One of the projects I’m most excited about right now is an upcoming 11-week training program that I’m co-directing with a friend and fellow creative called “The Spotlight Project”. The program will culminate in a concept video shoot that fuses three powerful styles: Bhangra, Bharatanatyam, and Hip hop. This project feels especially close to my heart because it reflects who I am as a dancer: rooted in tradition, but constantly exploring while also making memories with people I hold so dear to my heart.
My dream has always been to bring desi dance styles to the forefront of modern dance and give it the exposure it truly deserves. I will be teaching Desi Fusion dance classes every Saturday at 5pm at HQ Dance Studio in Dallas, and I hope I introduce more and more people to the beauty of our culture.
What I’m most proud of isn’t just the stages I’ve performed on, but the ability to stay authentic throughout my journey. I’ve never wanted to separate my cultural foundation from my growth in Western styles. Instead, I’ve worked to let them inform one another.
I think what sets me apart is my deep respect for the origins of the styles I train in. Whether I’m stepping into a classical piece or a street-style choreography, I approach both as a student first. My goal is never just to perform, it’s to understand, to honor, and to represent with intention.
At the end of the day, I’m someone who simply loves to move, teach, and create.
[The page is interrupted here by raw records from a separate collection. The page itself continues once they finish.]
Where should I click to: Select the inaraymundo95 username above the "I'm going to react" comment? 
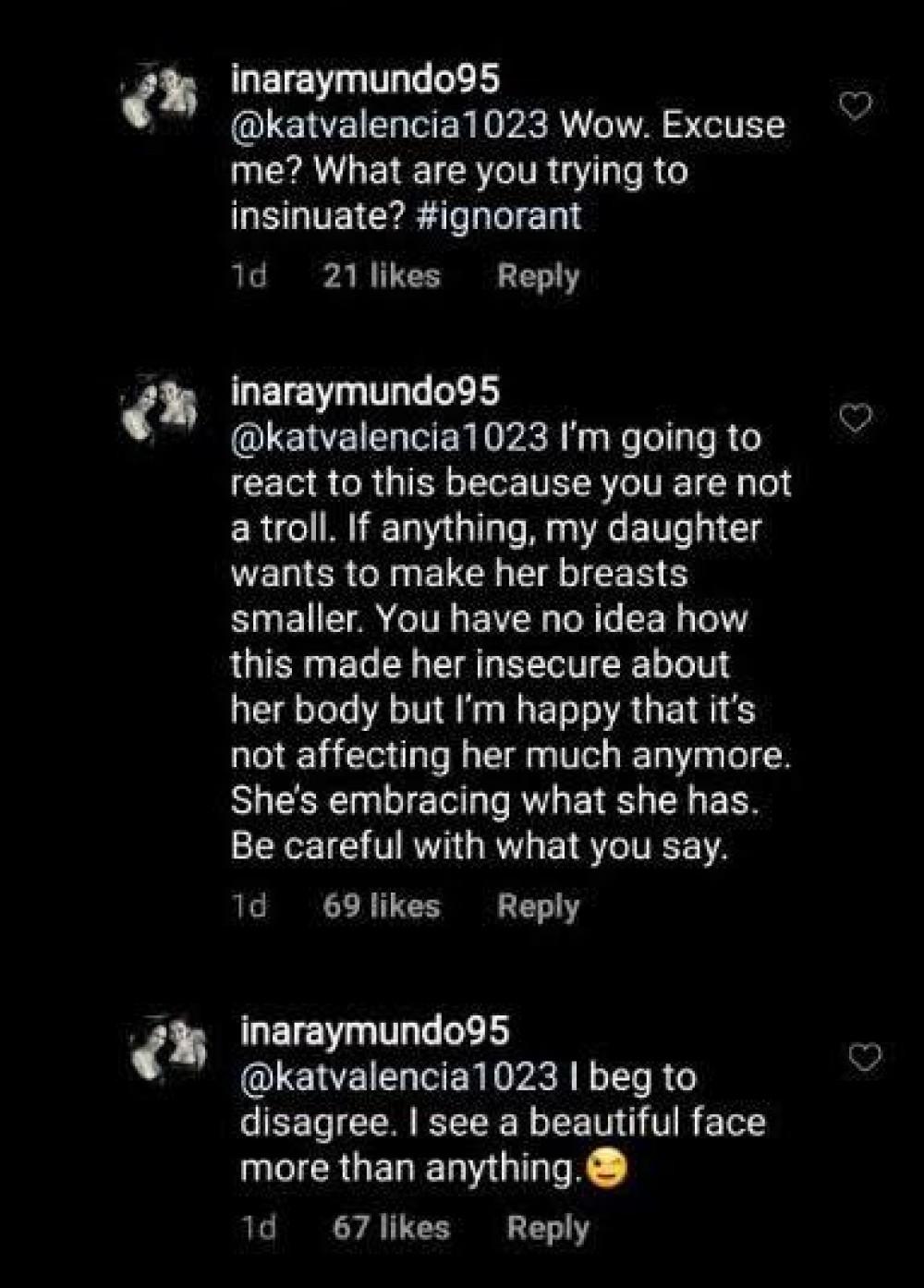[x=364, y=391]
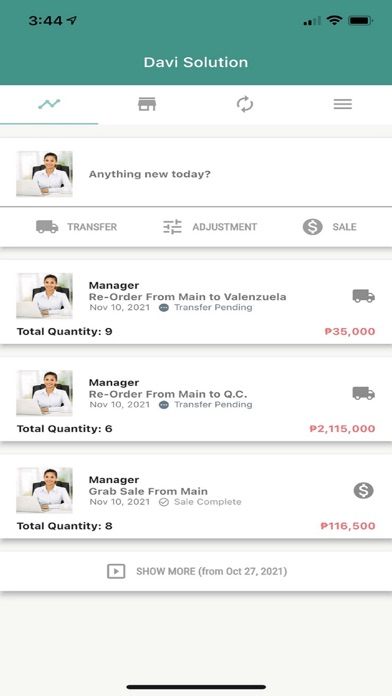Click the truck icon on Q.C. re-order

pos(364,393)
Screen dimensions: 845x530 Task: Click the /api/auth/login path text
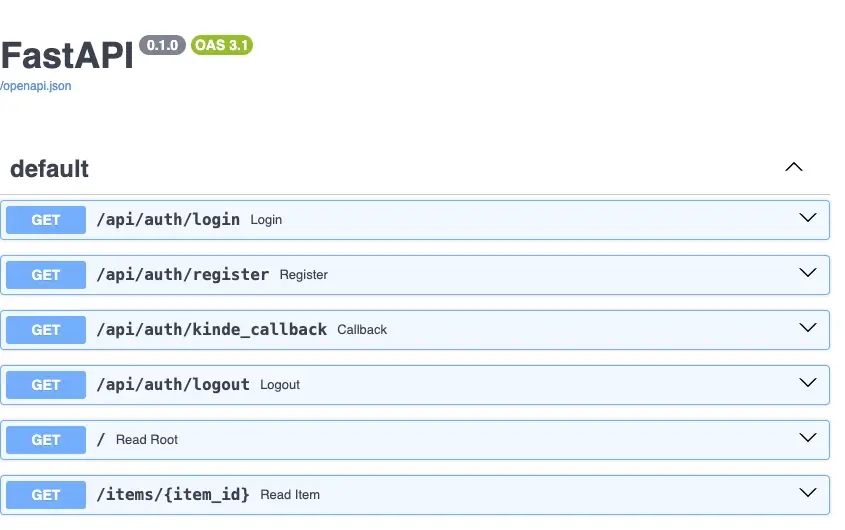click(x=168, y=219)
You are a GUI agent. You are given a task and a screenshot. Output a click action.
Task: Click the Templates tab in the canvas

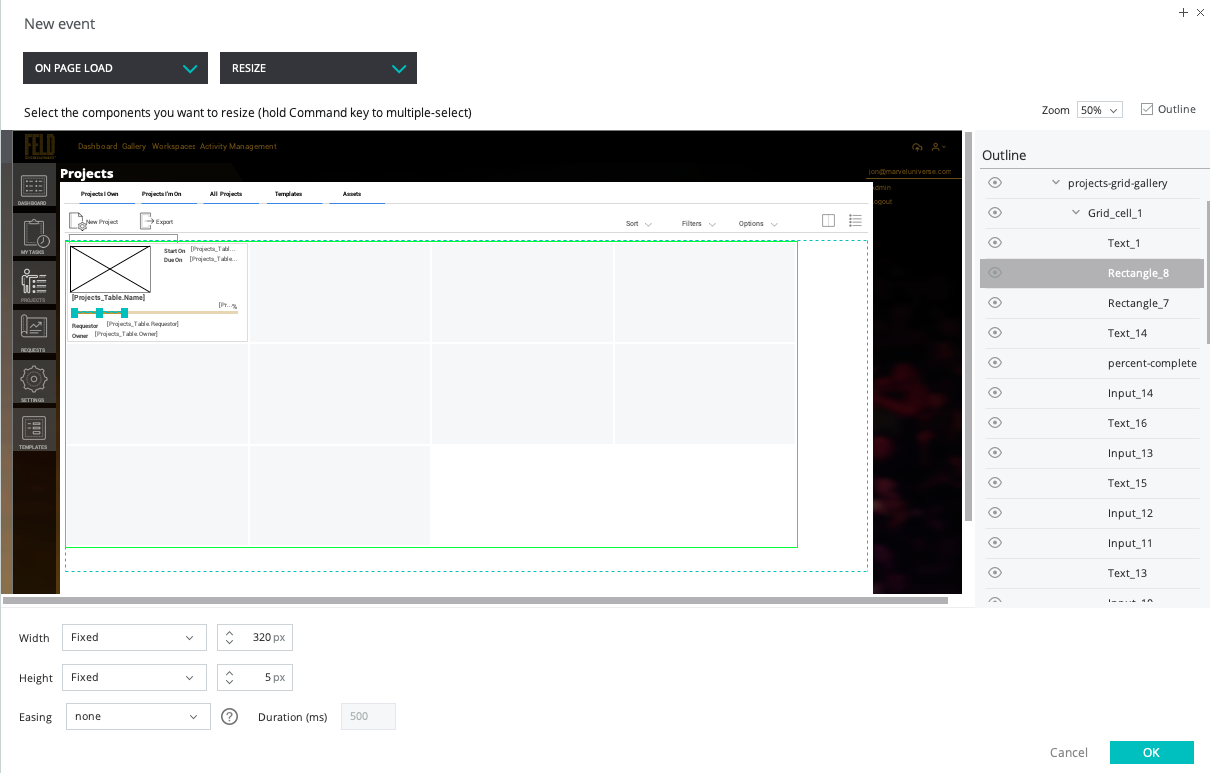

And I feel incredibly grateful to be building a career in a way that feels aligned with who I am.
Do you have any memories from childhood that you can share with us?
One of my favorite childhood memories isn’t the moment I stepped onto the stage; it’s everything that happened before it.
I can still remember the excitement of getting ready for a performance: the carefully chosen costumes, the sparkle of stage makeup, and the transformation that happened when I caught my reflection in the mirror. There was something magical about being dressed up for the stage. Each detail, from the outfit to the finishing touches, made the performance feel real before it had even begun.
As a child, I loved getting dolled up, but it was never just about looking good. Preparing for a performance helped me focus. The ritual of getting ready became a way of stepping into the role I was about to play and setting my intentions for the performance ahead. As the costume came together, so did my confidence. The nerves would settle, replaced by excitement and determination.
Looking back, those moments taught me that performance begins long before the curtain rises. The process of transforming myself helped me connect with the story I wanted to tell and the energy I wanted to bring to the stage. Even now, I carry that lesson with me: sometimes confidence is built in the preparation, and sometimes the simple act of getting ready is what allows us to truly shine.